→ **Text excerpt**
* Start *
I pretty much only invest/trade companies that are being re-rated or have a high potential of re-rating.

IMO The underlying drivers of re-ratings come from the fundamentals of a company. There's two key components to this; "Risk" and "Time".

As more news about a company comes to light it typically reduces the risk of the investment by increasing the likelihood of the re-rating fundamental event to occur (ie: contract signing, technology being proven, oil/gas found in well etc.) As the risk reduces the market is more confident to re-rate the company towards its intrinsic value.

Some news can be well known however the re-rating event won't occur for another 2-5 years. Accordingly the time/value of money will come into play, the potential of another GFC, the company may need to raise further cash etc. etc. so all of those things mean the company doesn't jump straight to the re-rated price. There is a "time risk" involved where things can still go wrong.
* End *
→ **Items**
* Start *
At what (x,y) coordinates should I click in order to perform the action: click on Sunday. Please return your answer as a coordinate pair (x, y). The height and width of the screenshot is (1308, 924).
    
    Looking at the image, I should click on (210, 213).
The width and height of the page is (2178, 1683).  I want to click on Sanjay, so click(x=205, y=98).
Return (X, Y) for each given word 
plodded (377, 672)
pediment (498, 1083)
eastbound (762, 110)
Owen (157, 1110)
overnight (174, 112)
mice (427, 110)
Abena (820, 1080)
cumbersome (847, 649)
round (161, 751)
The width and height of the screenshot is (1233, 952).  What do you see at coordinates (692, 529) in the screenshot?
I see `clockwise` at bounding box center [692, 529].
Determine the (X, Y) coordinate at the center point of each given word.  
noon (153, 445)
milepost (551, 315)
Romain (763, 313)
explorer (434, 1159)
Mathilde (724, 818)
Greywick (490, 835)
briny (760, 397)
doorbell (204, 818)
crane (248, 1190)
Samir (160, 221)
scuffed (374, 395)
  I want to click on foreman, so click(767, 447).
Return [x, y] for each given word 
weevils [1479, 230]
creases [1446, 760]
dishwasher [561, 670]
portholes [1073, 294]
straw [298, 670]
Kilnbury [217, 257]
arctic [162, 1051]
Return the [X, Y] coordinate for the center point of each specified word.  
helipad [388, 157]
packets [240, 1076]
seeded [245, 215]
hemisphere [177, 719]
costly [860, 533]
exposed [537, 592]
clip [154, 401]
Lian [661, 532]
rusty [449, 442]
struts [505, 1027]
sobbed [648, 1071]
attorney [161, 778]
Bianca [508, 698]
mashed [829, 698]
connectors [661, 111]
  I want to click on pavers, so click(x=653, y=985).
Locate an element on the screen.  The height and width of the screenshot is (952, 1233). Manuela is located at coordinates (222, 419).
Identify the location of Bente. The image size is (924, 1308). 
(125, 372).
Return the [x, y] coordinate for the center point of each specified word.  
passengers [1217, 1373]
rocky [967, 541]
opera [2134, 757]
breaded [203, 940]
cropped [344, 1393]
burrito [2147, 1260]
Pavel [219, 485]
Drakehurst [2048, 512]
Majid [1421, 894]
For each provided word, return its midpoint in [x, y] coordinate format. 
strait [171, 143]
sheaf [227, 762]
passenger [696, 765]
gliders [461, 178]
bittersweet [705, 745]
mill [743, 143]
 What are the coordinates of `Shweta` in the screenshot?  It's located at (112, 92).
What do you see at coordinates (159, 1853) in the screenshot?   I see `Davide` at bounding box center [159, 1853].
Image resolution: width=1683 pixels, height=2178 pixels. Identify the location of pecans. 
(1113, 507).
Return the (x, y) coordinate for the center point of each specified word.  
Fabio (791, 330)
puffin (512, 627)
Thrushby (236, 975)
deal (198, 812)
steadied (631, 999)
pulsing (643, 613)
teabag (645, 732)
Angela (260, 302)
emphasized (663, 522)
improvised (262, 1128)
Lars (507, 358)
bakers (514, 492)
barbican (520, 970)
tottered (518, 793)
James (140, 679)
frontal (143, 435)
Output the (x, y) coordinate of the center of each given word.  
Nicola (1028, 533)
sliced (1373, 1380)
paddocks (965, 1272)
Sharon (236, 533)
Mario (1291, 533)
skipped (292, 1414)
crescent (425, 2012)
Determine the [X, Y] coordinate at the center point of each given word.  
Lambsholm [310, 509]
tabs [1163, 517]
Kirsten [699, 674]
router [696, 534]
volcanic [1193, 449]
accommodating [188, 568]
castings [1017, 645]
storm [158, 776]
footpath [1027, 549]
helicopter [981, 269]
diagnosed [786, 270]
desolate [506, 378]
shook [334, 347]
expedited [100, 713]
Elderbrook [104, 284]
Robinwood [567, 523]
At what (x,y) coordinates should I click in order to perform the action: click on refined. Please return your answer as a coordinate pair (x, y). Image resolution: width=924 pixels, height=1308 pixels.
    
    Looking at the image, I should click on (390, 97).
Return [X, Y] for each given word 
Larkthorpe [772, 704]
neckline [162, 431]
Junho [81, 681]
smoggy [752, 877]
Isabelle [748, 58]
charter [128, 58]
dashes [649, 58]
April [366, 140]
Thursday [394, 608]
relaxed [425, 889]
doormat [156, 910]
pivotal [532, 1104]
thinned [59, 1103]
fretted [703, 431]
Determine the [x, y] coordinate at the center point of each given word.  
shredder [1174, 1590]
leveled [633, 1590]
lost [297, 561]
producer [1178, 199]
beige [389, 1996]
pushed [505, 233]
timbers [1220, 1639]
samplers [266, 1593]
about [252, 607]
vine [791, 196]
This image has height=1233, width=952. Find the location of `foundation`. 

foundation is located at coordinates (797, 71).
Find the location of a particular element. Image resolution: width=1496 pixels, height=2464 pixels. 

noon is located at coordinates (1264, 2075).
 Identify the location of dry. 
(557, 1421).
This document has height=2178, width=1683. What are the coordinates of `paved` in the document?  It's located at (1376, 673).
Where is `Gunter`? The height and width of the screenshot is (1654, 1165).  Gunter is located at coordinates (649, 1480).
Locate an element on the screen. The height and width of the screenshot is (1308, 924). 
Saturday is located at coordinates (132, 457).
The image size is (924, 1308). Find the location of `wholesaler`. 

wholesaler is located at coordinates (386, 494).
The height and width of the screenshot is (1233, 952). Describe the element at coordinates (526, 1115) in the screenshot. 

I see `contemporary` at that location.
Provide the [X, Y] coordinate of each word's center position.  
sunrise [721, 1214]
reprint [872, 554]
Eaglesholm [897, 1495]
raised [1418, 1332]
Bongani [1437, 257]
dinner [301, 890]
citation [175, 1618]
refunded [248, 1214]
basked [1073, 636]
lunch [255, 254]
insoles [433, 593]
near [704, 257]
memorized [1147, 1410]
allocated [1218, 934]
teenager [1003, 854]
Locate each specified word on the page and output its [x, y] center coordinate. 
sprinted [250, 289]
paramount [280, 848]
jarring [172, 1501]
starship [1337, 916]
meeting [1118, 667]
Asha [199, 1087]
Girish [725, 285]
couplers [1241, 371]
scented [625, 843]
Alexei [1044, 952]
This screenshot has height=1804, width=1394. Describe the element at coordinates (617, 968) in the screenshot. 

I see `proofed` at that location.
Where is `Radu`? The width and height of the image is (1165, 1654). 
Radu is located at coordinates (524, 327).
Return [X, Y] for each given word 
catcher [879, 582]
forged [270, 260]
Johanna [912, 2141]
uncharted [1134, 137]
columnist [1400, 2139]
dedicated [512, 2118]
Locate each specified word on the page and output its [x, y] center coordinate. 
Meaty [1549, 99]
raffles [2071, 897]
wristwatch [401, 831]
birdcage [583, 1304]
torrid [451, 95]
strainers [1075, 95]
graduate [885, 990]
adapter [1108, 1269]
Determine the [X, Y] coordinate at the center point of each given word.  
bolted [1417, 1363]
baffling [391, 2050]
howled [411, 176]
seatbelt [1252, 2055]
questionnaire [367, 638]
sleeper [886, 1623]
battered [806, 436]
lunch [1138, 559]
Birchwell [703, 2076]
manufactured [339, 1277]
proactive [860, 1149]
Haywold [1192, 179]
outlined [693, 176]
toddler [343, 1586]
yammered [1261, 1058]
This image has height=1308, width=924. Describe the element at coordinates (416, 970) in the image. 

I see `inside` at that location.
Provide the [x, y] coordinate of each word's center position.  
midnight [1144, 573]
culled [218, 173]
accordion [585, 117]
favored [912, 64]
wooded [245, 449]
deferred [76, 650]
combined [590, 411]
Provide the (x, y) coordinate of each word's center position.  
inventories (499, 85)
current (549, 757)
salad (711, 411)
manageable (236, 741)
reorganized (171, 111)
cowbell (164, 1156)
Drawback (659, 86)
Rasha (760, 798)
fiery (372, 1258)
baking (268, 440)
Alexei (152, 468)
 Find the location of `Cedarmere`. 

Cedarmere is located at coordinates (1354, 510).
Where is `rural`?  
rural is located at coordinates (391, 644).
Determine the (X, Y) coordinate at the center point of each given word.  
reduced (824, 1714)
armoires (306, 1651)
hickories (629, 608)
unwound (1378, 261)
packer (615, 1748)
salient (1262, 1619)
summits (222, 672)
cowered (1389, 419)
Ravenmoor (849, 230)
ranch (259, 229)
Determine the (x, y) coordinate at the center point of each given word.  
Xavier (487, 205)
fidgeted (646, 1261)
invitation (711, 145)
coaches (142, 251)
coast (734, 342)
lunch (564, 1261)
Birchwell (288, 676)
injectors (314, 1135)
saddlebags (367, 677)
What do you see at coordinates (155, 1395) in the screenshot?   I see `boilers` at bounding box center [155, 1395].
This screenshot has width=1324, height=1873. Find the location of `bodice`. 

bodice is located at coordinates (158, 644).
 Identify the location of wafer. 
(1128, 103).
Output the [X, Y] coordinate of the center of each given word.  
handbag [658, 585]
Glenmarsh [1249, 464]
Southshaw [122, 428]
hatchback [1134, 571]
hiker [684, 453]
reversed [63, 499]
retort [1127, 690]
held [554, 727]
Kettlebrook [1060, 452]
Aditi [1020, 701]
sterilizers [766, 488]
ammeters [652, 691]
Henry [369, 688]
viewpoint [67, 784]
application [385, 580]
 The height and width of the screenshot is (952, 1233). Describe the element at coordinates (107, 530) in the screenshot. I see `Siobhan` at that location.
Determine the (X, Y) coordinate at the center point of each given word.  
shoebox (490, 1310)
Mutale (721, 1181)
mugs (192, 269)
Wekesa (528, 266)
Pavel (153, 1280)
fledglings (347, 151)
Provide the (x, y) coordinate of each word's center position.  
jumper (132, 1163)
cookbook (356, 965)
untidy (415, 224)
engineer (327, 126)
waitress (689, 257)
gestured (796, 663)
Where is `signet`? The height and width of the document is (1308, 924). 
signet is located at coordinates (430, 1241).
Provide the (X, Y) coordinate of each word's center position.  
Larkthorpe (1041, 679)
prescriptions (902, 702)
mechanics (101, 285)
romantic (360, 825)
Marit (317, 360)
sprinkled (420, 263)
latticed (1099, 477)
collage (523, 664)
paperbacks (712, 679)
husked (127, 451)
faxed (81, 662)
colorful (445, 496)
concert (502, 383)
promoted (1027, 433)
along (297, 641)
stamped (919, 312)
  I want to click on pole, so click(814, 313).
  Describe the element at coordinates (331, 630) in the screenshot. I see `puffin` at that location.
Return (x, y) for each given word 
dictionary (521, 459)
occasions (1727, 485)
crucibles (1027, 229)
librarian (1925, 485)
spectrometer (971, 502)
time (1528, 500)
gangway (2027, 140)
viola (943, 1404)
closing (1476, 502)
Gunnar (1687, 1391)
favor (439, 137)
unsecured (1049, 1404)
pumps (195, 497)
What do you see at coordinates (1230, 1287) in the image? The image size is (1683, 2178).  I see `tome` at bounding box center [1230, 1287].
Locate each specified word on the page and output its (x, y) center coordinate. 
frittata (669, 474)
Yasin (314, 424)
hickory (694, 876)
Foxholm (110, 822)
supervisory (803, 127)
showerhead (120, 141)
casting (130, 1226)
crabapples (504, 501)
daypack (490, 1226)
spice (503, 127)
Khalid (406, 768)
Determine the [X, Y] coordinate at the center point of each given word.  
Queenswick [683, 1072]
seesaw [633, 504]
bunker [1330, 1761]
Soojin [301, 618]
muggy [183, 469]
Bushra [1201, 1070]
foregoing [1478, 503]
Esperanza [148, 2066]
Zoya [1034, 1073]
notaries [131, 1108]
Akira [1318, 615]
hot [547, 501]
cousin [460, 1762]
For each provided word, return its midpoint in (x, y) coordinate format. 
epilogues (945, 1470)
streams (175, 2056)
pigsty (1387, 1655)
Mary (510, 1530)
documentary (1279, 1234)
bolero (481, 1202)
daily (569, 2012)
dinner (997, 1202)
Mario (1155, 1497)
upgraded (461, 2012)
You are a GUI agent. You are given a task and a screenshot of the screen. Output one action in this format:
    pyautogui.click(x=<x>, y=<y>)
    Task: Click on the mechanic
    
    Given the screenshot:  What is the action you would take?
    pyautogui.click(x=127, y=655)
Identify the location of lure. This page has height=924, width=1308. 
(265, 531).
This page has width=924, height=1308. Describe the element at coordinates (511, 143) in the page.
* End *
Carry on the post about company re-ratings, starting right after its final sentence.

There's also a third component (not fundamental) and that's market awareness. If no-one is following or knows about a company then it is unlikely to get re-rated. Despite what some claim the markets are not efficient and good stocks take a while for enough people with enough $$$ to notice them. This is where the tech. analysts tend to jump on the bandwagon.

It's my belief that the secret to extra-ordinary returns is identifying companies that:
 - Have not been correctly risk adjusted by the market
 - Have a very high re-rating potential in the near term
 - Doesn't have much market awareness (small/mid caps, little chatter on forums etc.)

I have typically found that as the risk decreases the market awareness tends to increase (although not always, they're the best opportunities), but can be sluggish. This gives an ideal time to "load up" and enjoy the ride as others "discover" the hidden value in the company.

So, to answer your question "How quickly should this happen?"... well it depends. An Oil & Gas company may re-rate in a single day because of results from a single drill hole. A technology company may slowly be re-rated over a couple of years as independent analysis of the technology is verified, the technology is proven on a large scale, a commercialisation partner is secured, funding is secured for expansion etc. etc.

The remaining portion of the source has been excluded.